Treating family as an exception to confidentiality is a common but risky approach. “Do I think this happens every day? Yes,” said Robert Hinckley Jr., a shareholder in Buchalter’s Denver office. “Do you do that as a lawyer? No.” Sack cites a hypothetical worst-case scenario: You share confidential information with your partner, and if you break up, that person tries to use it against you. Ellenor Stone, a partner at Morris Manning & Martin, says she tells her clients sometimes tells of the former principal of a prep school who was awarded an $80,000 discrimination settlement – ​​which the school later refused to pay. with reference to a confidentiality agreementafter his daughter posted about it on Facebook.

Can confidential conversations even take place in the work-from-home era?

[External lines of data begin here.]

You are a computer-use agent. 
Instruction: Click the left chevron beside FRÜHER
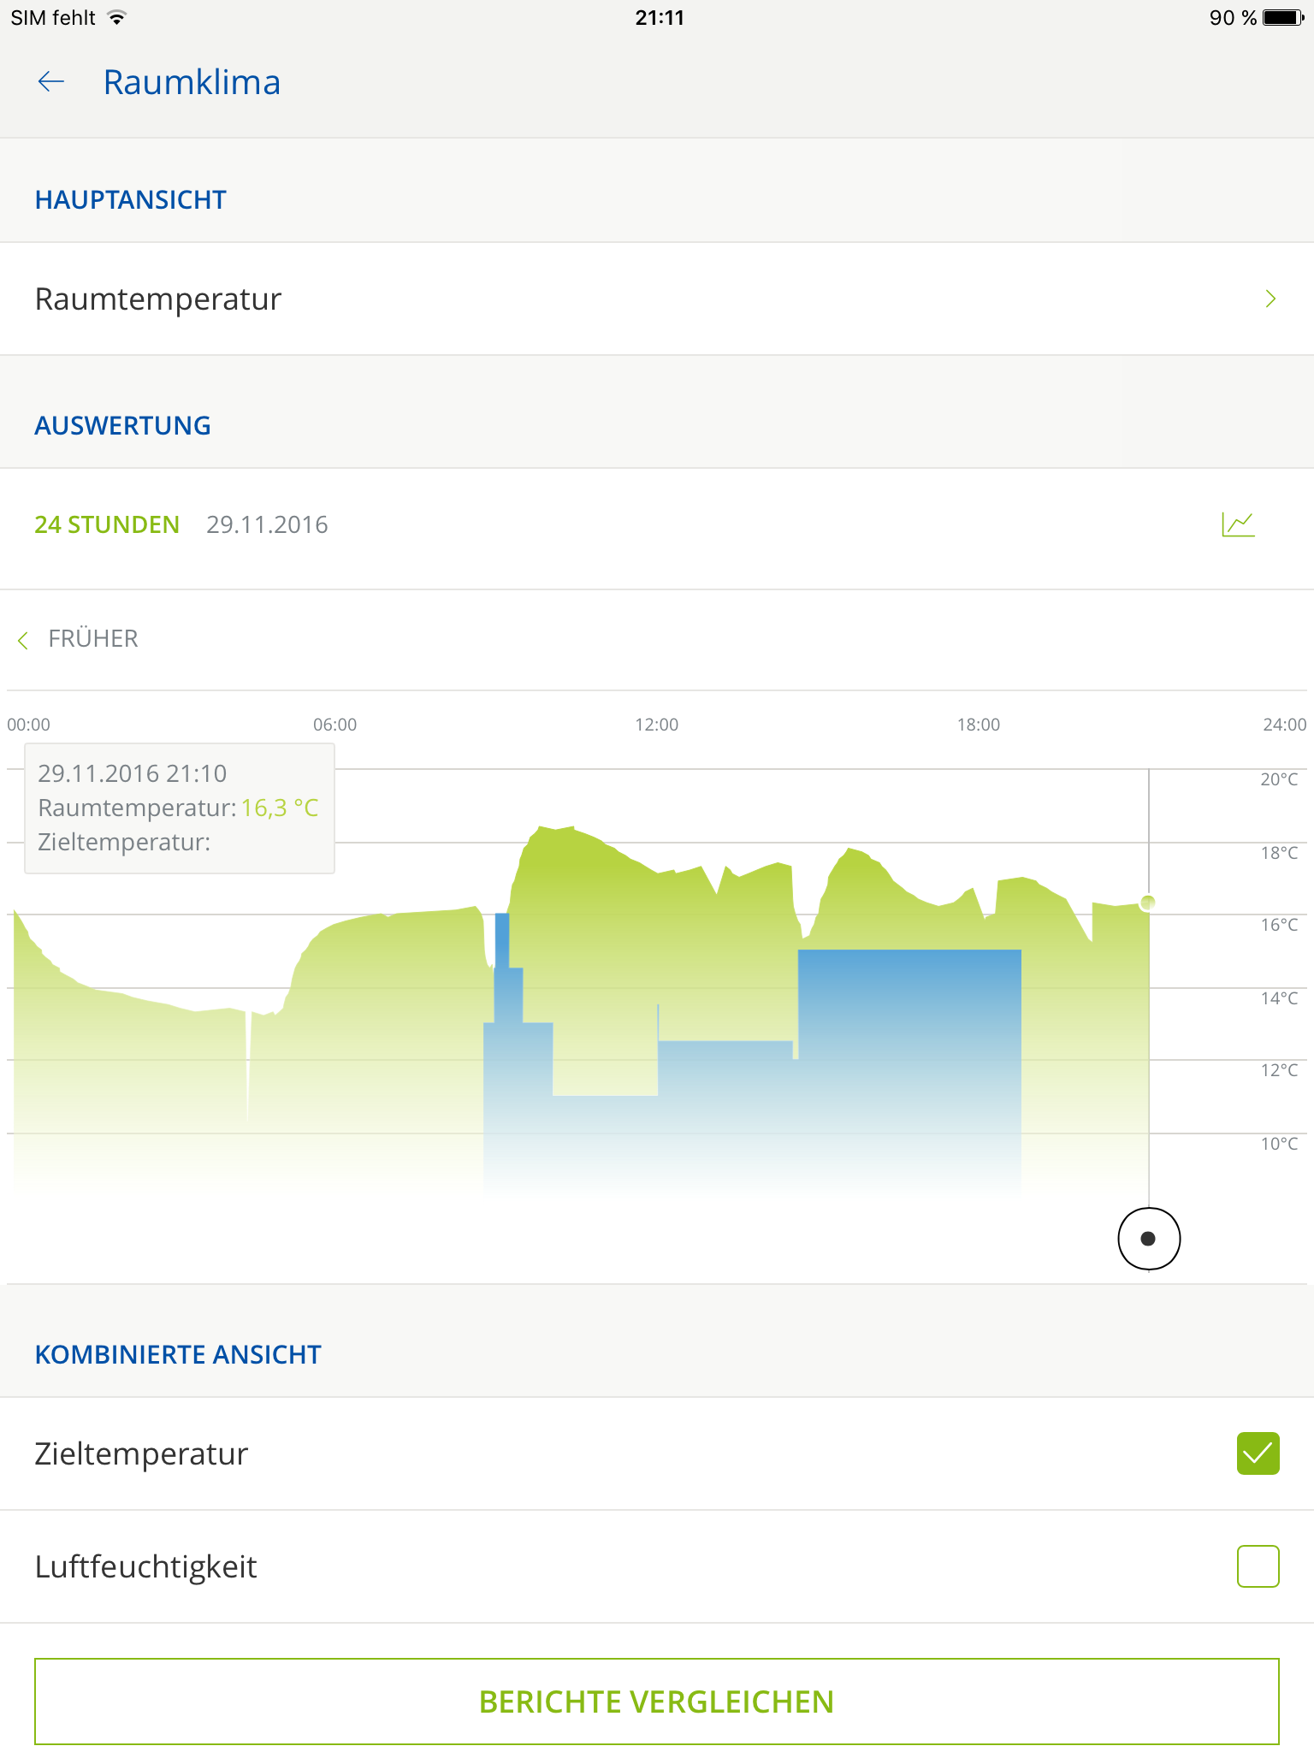pos(23,640)
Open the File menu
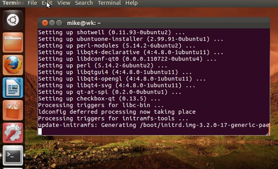This screenshot has width=278, height=169. click(32, 3)
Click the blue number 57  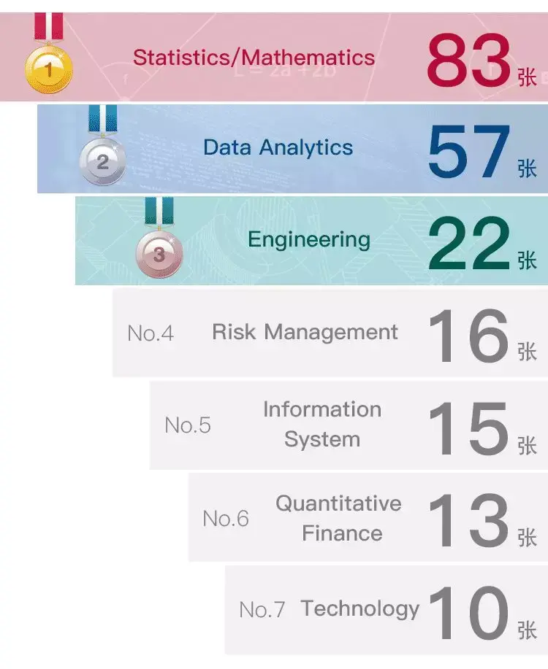469,152
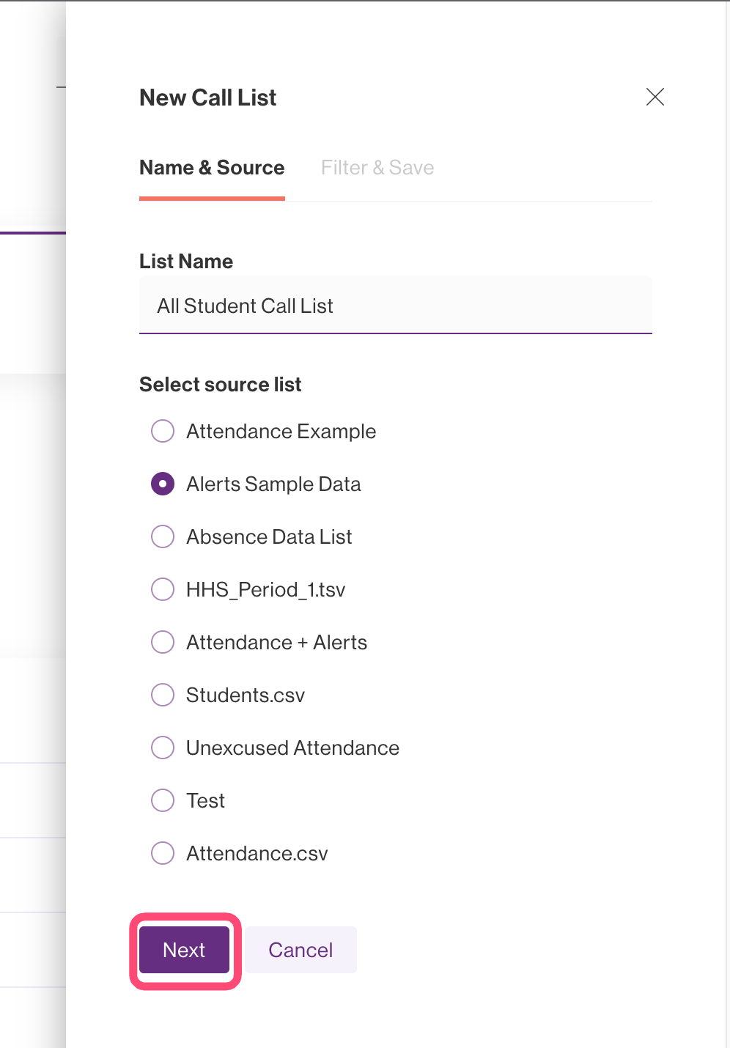
Task: Choose the Absence Data List radio button
Action: coord(163,536)
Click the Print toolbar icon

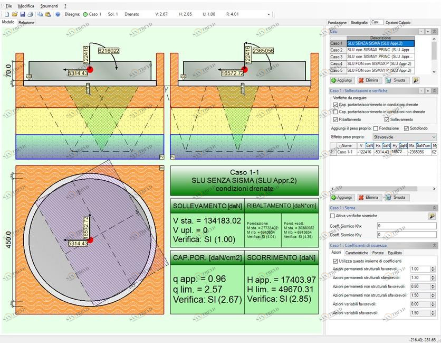point(30,14)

Stone, who often works on sensitive human resources issues, says that if she knows someone else can overhear her, even at home, she will message the person she’s talking to and come up with code words for the conversation — for example, “If I say Bob I mean Brian, and when I talk about back surgery, I’m talking about Brian’s heart condition. Sack said her husband had referred to her parked car as a “mobile office” during the pandemic because it was often the only place she could guarantee she wouldn’t be within earshot of anyone else.